Low-Latency Video Streaming

A live table needs a continuous stream with limited delay. Excessive latency could cause the video to show betting as open after the system has already stopped accepting wagers.

The studio’s raw video is encoded and compressed into formats suitable for internet delivery. Adaptive streaming can provide different quality levels, allowing the player’s device to select a stream that matches the available connection.

Low-Latency HLS is one example of a delivery format designed to reduce delays while retaining compatibility with common devices and browsers. WebRTC is another technology that supports real-time transfer of video, audio, and application data between browsers or connected devices.

CDNs Deliver the Stream Globally

A single studio server cannot efficiently send individual video feeds to a large international audience. Content delivery networks, or CDNs, distribute the stream through geographically dispersed edge locations.

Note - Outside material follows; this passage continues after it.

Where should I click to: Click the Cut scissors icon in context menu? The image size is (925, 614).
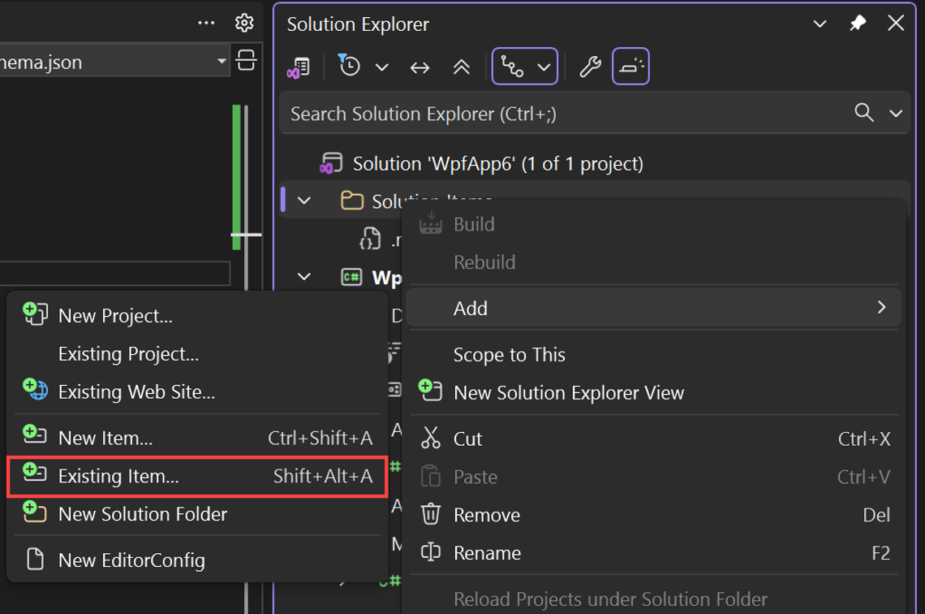pos(429,439)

When a player opens a table, the video may be delivered from an edge location closer to that person rather than traveling directly from the studio for every request. This can reduce loading time, network congestion, and buffering.

Amazon Web Services describes CloudFront as a CDN capable of delivering live video with low latency and high transfer speeds. Its documentation also explains that live video can be encoded into smaller versions before distribution to viewers.

Synchronization Keeps Video and Data Aligned

The card shown in the video must match the card listed in the interface. The countdown timer must also correspond with the actual betting window, while payout data must belong to the correct round.

To achieve this, systems attach timestamps and identifiers to game events. The platform then coordinates the video, table data, wager records, and dealer controls.

GLI includes synchronization testing among its standard live dealer evaluations. GLI-19 also requires the platform to inform players about relevant delays and procedures for interrupted live games.

Surveillance, Audit Trails, and Security

Live studios require surveillance because regulators and operators may need to reconstruct a disputed round. Cameras should provide enough information to determine whether game procedures were followed correctly.

The UK Gambling Commission requires live dealer operations to be fair and independently auditable. Its guidance covers surveillance, dealer training, documented rules, restricted access, equipment monitoring, and recording quality.

Digital security is equally important. Account activity, wagers, and result data must be protected against unauthorized access or alteration. The Commission’s security requirements are intended to ensure that remote gambling businesses maintain appropriate information-security controls.

Live casino games are powered by a connected ecosystem rather than one piece of software. Professional studio equipment creates the physical game, while cameras and microphones deliver the presentation.

OCR or specialized sensors convert real-world events into data, and the gaming platform records wagers, applies rules, and settles results. Encoding technology, low-latency protocols, and CDNs distribute the experience to desktop and mobile users.

Synchronization controls keep the stream aligned with betting information, while surveillance, audit records, encryption, and independent testing support integrity.

Before using a live casino, verify that the operator is licensed in your jurisdiction and that its games come from an approved supplier. Technology can create a transparent and immersive experience, but it does not remove the house advantage or guarantee winning results.